Ada/Ed was validated by the AJPO in April 1983. Only 100 man-months were
expended from the inception of the 1979 NYU Ada project to the validation
of the 1983 ANSI Ada/Ed
(AdaIC Flyer H031-0291c)
Ada 95
Ada 95 was designed and developed from an international process of
unprecedented scale for a programming language. A Board of Distinguished
Reviewers -- representing six different countries and comprised of
twenty-eight world renowned leaders in academia and industry -- provided
oversight and evaluation of the immense input from the international community
of users. Over 750 recommendations were received by individuals who were
invited to submit Revision Requests -- many from the world's leading
companies. Conferences, workshops, small group meetings and one-on-one
consultations were held with other segments of the Ada community, and advice
was received from some of the world's finest software engineers and government
technology leaders.
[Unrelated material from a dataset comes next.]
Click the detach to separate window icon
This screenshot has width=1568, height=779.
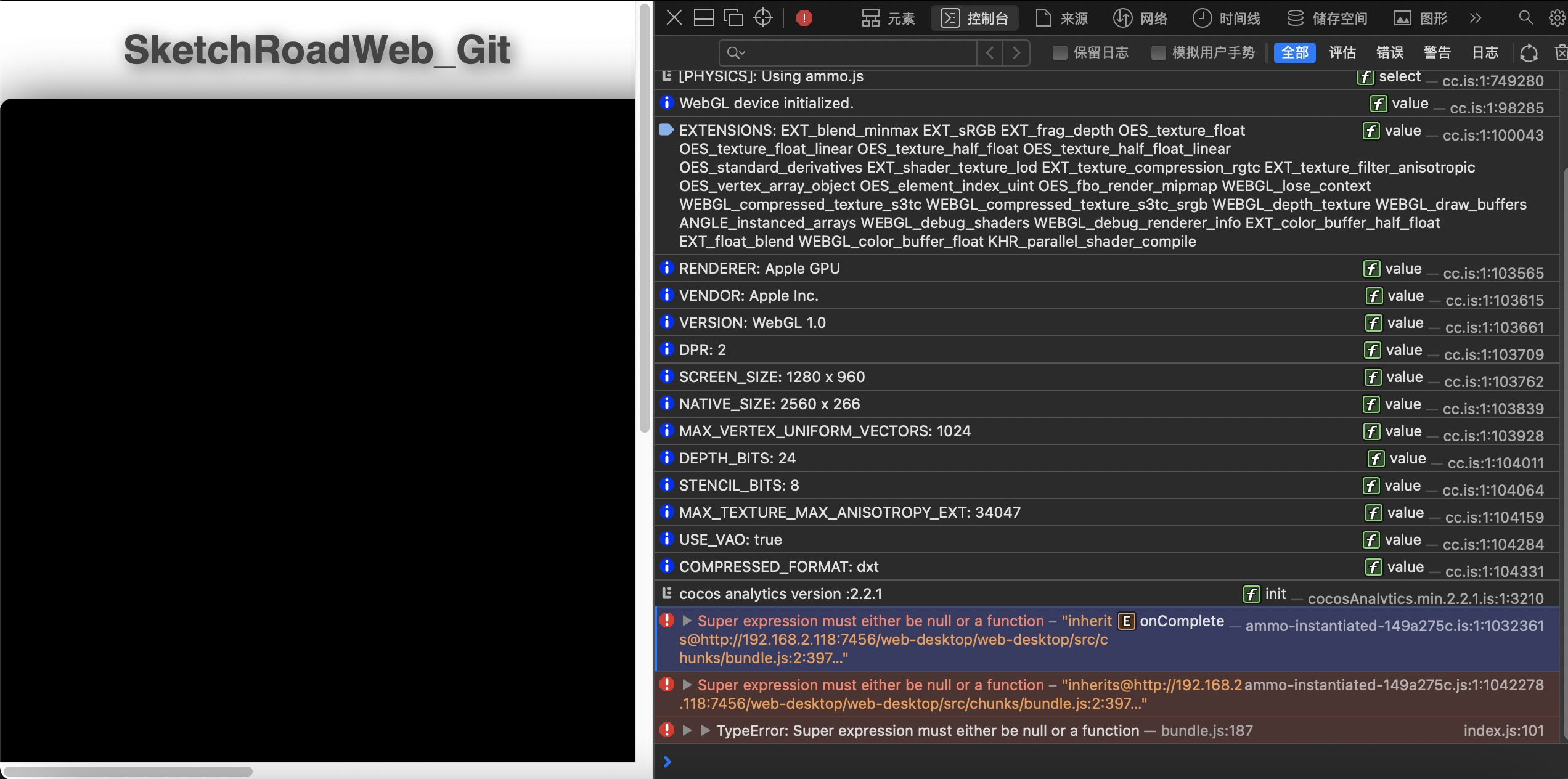coord(733,18)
The entire revision process required over four years to
complete.
The revision retains the inherent integrity and efficiency of the original
version of Ada, called Ada 83, as the first advanced building-block language
to assemble a host of important features while adhering to the demands of
modern software engineering practice. In addition to OOP support, the new Ada
provides more efficient real-time programming facilities while remaining fully
portable, and addresses vital concerns for business such as the effective
integration of legacy systems and upward compatibility.
New features include international character sets, improved generics (similar
to C templates), and a set of changes that will reduce the time needed to
recompile large systems. Ada 95 remains a strongly typed language, with full
support for encapsulation and information hiding. Increased functionality
allows for support of smaller, more dynamic systems; unnecessary assumptions
have been eliminated, existing features are generalized and special cases or
restrictions have been removed.
The revision is an update of the 1987 ISO release and the equivalent 1983
American National Standards Institute (ANSI) Ada standard. Drafts of the
revised standard were formally considered by the ISO between September, 1993
and October, 1994; ballots were cast over a period of 15 months by the 22
member countries, and officially tallied on November 1, 1994. ISO delegates
accepted the revision by a vote of 18 yes, 0 no.